## Exercise goal
Copy the records that follow exactly, leaving nothing out.

## Data to examine
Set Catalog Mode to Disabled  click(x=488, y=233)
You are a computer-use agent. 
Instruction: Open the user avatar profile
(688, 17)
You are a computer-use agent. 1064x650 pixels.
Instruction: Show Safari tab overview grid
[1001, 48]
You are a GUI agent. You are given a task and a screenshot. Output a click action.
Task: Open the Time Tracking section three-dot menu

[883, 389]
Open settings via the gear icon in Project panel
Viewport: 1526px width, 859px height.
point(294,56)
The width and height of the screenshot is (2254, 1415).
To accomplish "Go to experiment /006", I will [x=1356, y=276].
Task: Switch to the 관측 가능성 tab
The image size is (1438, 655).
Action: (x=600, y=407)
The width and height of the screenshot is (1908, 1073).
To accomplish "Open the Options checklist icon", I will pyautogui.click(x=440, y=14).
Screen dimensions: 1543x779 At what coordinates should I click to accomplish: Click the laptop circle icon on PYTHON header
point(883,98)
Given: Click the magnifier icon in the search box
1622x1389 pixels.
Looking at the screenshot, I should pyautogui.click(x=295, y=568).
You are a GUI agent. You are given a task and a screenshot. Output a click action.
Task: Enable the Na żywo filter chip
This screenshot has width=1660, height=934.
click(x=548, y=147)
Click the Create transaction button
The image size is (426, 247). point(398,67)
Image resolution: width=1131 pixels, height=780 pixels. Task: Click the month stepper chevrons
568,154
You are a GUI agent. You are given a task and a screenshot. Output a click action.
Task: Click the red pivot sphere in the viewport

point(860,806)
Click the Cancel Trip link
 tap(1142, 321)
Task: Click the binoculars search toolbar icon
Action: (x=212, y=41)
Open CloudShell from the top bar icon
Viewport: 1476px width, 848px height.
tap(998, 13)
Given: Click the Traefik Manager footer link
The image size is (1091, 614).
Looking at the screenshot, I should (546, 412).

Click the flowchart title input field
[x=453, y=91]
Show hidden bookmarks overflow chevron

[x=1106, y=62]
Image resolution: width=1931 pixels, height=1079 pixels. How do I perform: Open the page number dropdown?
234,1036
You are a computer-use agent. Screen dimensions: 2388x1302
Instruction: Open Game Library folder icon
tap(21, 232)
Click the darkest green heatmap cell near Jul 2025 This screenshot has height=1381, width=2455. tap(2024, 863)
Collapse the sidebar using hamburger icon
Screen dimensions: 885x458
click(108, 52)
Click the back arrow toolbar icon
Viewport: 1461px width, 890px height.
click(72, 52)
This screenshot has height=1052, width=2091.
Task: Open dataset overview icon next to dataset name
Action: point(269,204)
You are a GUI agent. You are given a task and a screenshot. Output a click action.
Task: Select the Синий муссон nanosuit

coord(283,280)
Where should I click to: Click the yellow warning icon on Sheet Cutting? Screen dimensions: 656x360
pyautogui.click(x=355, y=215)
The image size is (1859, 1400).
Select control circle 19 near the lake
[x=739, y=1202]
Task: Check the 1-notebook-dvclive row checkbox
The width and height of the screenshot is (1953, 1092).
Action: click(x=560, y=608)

## Response to this task
Set Catalog Mode to Disabled  click(x=488, y=233)
You are a computer-use agent. 
Instruction: Open the user avatar profile
(688, 17)
You are a computer-use agent. 1064x650 pixels.
Instruction: Show Safari tab overview grid
[1001, 48]
You are a GUI agent. You are given a task and a screenshot. Output a click action.
Task: Open the Time Tracking section three-dot menu

[883, 389]
Open settings via the gear icon in Project panel
Viewport: 1526px width, 859px height.
point(294,56)
The width and height of the screenshot is (2254, 1415).
To accomplish "Go to experiment /006", I will [x=1356, y=276].
Task: Switch to the 관측 가능성 tab
The image size is (1438, 655).
Action: (x=600, y=407)
The width and height of the screenshot is (1908, 1073).
To accomplish "Open the Options checklist icon", I will pyautogui.click(x=440, y=14).
Screen dimensions: 1543x779 At what coordinates should I click to accomplish: Click the laptop circle icon on PYTHON header
point(883,98)
Given: Click the magnifier icon in the search box
1622x1389 pixels.
Looking at the screenshot, I should pyautogui.click(x=295, y=568).
You are a GUI agent. You are given a task and a screenshot. Output a click action.
Task: Enable the Na żywo filter chip
This screenshot has width=1660, height=934.
click(x=548, y=147)
Click the Create transaction button
The image size is (426, 247). point(398,67)
Image resolution: width=1131 pixels, height=780 pixels. Task: Click the month stepper chevrons
568,154
You are a GUI agent. You are given a task and a screenshot. Output a click action.
Task: Click the red pivot sphere in the viewport

point(860,806)
Click the Cancel Trip link
 tap(1142, 321)
Task: Click the binoculars search toolbar icon
Action: (x=212, y=41)
Open CloudShell from the top bar icon
Viewport: 1476px width, 848px height.
tap(998, 13)
Given: Click the Traefik Manager footer link
The image size is (1091, 614).
Looking at the screenshot, I should (546, 412).

Click the flowchart title input field
[x=453, y=91]
Show hidden bookmarks overflow chevron

[x=1106, y=62]
Image resolution: width=1931 pixels, height=1079 pixels. How do I perform: Open the page number dropdown?
234,1036
You are a computer-use agent. Screen dimensions: 2388x1302
Instruction: Open Game Library folder icon
tap(21, 232)
Click the darkest green heatmap cell near Jul 2025 This screenshot has height=1381, width=2455. tap(2024, 863)
Collapse the sidebar using hamburger icon
Screen dimensions: 885x458
click(108, 52)
Click the back arrow toolbar icon
Viewport: 1461px width, 890px height.
click(72, 52)
This screenshot has height=1052, width=2091.
Task: Open dataset overview icon next to dataset name
Action: point(269,204)
You are a GUI agent. You are given a task and a screenshot. Output a click action.
Task: Select the Синий муссон nanosuit

coord(283,280)
Where should I click to: Click the yellow warning icon on Sheet Cutting? Screen dimensions: 656x360
pyautogui.click(x=355, y=215)
The image size is (1859, 1400).
Select control circle 19 near the lake
[x=739, y=1202]
Task: Check the 1-notebook-dvclive row checkbox
The width and height of the screenshot is (1953, 1092).
Action: click(x=560, y=608)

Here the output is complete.